It was motivated by consistency with strings. Initially there was Array <: 
AbstractArray, but ASCIIString <: String. So to be consistent between those, 
you have the choice of renaming things to get either

1) ConcreteArray <: Array and ASCIIString <: String or
2) Array <: AbstractArray and ASCIIString <: AbstractString

Since 1) would be a really difficult change to make because of all the existing 
code, 2) was chosen. 



> On Oct 21, 2015, at 3:32 PM, DNF <[email protected]> wrote:
> 
> I see that we are thinking the same way here :) I understand that there has 
> been a push toward renaming abstract types AbstractXXX. Unless all abstract 
> types are going to get the 'Abstract' prefix, I don't quite understand this.
> 
> On Wednesday, October 21, 2015 at 9:19:30 PM UTC+2, Gabriel Gellner wrote:
> Continuing to think about all the ideas presented in this thread.

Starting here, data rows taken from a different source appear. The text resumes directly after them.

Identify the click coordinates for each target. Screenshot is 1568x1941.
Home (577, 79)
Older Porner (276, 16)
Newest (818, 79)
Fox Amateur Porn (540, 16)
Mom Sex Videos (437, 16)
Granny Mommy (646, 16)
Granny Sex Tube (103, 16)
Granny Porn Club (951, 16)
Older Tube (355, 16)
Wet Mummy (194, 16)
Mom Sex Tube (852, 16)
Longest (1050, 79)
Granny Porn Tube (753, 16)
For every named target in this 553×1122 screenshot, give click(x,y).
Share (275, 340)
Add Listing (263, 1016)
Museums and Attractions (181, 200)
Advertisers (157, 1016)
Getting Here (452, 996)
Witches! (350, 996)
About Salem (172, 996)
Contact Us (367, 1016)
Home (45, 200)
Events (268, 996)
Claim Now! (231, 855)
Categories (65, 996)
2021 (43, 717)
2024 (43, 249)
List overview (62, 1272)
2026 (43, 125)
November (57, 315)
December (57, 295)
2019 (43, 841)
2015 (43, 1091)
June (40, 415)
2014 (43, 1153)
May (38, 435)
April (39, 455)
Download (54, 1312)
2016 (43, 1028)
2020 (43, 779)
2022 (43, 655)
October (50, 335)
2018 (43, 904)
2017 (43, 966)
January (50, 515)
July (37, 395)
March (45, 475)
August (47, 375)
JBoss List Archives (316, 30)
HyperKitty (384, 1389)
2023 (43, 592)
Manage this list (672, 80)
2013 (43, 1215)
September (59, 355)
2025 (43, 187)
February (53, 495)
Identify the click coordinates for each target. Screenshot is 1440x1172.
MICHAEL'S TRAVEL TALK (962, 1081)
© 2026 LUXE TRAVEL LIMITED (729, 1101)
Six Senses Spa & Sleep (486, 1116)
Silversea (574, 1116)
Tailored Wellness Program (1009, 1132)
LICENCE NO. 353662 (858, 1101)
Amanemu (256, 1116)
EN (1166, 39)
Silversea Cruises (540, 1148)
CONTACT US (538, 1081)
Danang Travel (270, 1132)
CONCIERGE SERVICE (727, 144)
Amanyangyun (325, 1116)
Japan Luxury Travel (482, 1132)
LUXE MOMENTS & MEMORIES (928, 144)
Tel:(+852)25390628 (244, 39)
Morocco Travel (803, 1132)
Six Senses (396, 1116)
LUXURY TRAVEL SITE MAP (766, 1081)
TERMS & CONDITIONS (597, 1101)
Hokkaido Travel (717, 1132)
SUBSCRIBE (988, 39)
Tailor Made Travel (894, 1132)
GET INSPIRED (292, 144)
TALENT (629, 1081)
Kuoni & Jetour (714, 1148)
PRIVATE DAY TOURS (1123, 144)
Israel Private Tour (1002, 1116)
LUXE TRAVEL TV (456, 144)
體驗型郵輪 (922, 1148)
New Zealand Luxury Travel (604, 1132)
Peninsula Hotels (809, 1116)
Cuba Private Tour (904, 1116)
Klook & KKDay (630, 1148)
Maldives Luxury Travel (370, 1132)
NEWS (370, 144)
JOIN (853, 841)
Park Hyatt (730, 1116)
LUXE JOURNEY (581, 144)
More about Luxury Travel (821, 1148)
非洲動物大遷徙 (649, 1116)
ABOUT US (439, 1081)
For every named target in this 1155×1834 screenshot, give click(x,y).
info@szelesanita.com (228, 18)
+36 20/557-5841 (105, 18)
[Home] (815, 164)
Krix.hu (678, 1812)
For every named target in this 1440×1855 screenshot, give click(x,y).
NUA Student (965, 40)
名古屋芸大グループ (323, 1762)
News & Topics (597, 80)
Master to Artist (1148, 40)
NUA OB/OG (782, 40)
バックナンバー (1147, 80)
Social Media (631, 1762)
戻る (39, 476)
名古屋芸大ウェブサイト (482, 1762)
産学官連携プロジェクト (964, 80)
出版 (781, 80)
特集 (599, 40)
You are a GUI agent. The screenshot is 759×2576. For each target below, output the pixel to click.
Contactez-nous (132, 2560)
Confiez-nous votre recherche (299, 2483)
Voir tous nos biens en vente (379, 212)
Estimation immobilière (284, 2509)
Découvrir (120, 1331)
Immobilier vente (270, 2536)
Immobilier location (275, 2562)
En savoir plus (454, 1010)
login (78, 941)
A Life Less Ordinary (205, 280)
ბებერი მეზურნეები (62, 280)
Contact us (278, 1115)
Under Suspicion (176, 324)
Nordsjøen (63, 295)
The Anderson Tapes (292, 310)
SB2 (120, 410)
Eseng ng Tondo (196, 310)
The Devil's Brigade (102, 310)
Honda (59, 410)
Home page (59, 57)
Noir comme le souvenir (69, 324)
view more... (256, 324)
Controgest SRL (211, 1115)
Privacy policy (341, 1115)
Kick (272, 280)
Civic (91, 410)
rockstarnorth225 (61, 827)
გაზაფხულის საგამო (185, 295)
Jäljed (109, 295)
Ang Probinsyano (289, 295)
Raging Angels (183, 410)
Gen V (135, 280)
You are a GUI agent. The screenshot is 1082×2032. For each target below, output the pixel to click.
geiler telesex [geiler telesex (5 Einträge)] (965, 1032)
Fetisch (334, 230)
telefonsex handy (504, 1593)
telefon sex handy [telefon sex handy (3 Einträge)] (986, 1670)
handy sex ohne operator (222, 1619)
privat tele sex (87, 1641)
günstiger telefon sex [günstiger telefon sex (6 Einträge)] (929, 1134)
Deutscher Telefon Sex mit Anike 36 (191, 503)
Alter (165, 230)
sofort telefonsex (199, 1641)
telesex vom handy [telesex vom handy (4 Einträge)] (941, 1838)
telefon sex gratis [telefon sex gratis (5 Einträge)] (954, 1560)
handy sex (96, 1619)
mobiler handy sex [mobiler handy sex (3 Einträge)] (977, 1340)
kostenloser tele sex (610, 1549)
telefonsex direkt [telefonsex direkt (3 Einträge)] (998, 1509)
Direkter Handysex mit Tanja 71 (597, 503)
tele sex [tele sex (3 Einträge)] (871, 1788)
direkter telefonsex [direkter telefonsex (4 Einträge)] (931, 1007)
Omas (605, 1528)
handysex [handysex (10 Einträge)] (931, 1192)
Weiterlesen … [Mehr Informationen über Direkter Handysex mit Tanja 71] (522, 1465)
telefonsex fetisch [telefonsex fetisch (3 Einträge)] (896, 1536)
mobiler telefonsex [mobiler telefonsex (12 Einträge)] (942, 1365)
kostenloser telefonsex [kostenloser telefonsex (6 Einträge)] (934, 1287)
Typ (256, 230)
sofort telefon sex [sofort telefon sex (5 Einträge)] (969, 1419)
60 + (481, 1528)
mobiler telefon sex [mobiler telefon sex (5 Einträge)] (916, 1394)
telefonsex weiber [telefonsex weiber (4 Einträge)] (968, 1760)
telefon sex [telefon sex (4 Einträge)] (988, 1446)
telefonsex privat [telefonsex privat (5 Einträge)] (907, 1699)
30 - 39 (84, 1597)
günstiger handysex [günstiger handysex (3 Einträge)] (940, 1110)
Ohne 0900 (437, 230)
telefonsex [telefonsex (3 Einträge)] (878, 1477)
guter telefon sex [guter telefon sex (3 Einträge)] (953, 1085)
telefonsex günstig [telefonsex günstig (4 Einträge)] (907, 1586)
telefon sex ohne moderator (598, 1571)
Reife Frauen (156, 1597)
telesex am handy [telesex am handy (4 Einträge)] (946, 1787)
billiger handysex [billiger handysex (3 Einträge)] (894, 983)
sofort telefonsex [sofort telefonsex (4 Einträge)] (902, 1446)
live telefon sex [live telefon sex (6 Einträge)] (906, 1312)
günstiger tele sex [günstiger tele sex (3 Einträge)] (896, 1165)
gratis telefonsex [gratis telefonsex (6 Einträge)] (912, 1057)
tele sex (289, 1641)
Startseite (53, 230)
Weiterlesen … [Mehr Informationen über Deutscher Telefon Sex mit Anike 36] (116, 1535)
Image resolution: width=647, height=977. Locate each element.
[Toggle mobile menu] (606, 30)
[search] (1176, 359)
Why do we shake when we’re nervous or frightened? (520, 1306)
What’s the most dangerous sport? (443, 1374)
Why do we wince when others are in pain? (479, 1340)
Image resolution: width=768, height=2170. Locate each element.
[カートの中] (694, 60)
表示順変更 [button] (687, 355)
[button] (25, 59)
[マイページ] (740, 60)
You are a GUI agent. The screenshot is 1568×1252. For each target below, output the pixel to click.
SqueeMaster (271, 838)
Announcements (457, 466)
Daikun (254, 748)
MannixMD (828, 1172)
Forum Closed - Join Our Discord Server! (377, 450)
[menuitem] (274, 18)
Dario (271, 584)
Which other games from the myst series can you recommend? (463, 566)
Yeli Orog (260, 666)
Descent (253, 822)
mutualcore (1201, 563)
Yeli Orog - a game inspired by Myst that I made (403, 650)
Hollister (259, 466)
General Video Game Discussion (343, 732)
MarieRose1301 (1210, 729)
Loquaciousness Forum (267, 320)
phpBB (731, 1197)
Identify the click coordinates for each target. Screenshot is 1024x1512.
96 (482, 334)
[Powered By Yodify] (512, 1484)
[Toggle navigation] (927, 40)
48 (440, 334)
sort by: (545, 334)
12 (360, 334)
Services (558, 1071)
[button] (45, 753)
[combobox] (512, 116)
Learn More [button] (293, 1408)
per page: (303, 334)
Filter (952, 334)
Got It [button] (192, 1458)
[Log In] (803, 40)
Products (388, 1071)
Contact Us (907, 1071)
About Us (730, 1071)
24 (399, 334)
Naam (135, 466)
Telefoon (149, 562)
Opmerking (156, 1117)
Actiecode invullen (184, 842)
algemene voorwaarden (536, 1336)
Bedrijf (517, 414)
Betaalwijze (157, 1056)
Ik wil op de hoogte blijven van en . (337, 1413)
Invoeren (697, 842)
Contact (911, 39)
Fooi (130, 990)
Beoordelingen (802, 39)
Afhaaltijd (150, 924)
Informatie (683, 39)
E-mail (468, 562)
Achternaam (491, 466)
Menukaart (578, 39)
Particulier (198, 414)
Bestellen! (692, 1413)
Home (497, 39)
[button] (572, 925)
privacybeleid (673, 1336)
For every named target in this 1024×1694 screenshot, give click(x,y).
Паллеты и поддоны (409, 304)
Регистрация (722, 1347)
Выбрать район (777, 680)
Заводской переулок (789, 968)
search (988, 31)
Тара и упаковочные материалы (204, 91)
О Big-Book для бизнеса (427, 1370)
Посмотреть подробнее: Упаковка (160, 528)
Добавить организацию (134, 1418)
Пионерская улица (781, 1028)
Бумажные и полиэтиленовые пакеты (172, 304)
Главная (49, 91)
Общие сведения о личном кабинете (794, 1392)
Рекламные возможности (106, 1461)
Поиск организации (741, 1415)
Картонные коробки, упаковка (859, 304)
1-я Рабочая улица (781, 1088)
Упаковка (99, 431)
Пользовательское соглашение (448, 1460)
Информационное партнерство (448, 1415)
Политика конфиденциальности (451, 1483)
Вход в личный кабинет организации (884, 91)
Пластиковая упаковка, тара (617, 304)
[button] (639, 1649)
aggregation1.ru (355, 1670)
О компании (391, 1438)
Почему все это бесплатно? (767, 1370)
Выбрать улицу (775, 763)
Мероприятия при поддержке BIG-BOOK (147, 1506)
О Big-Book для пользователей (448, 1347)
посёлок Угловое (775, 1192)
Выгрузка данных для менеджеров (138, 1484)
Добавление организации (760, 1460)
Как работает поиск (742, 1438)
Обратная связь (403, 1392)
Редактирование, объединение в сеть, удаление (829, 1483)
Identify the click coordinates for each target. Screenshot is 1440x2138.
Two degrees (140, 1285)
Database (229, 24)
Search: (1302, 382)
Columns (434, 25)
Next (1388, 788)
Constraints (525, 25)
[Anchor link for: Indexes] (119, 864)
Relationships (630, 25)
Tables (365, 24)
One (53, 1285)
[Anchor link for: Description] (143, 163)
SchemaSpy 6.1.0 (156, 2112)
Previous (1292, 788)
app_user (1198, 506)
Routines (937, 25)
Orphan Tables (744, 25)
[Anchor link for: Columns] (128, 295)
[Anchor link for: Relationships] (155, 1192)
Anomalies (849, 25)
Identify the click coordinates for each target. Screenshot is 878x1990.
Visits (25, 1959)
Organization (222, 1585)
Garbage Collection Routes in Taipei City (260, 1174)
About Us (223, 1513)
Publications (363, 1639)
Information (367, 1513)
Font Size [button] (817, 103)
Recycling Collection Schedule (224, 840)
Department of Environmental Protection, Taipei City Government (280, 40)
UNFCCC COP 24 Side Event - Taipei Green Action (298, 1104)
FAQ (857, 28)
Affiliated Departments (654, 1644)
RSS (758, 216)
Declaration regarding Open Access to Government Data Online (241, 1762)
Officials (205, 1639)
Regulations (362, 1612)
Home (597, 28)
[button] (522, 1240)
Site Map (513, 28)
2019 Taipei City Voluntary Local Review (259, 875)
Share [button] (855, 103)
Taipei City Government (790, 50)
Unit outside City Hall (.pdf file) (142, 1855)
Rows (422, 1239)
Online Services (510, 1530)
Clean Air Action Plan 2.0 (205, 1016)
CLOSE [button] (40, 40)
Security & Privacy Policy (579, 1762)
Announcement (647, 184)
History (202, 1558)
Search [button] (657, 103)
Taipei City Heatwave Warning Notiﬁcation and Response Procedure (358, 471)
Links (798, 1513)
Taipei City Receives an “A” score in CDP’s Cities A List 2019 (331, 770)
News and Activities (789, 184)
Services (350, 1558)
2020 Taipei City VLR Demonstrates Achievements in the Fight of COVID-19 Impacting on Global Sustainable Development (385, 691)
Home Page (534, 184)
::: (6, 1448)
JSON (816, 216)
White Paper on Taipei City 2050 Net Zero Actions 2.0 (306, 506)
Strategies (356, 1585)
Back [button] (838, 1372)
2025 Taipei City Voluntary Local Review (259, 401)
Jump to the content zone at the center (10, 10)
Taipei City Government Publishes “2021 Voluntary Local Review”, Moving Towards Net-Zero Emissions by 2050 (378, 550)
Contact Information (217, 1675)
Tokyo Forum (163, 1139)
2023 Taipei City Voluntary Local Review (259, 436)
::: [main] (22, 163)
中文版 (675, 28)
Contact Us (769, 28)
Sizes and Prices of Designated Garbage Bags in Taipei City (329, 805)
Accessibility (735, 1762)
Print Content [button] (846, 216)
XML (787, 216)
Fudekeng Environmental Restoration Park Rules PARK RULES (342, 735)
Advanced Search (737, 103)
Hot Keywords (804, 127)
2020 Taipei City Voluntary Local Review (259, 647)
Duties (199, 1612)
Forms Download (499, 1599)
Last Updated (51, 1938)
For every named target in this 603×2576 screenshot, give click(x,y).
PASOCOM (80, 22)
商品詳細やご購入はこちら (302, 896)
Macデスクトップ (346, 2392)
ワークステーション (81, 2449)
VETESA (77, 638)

It seems 
> that the general advice is that almost all functions should at first pass be 
> of "Abstract" or untyped (duck typed) versions. If this is the case why is 
> Abstract not the default meaning for Array? Is this just a historical issue? 
> This feels like the language design is sort of fighting this advice and 
> instead it should have been that we have Array meaning AbstractArray and 
> Array meaning something like ConcreteArray to put the incentive/most natural 
> way to add types. Similar for Vector, Matrix etc.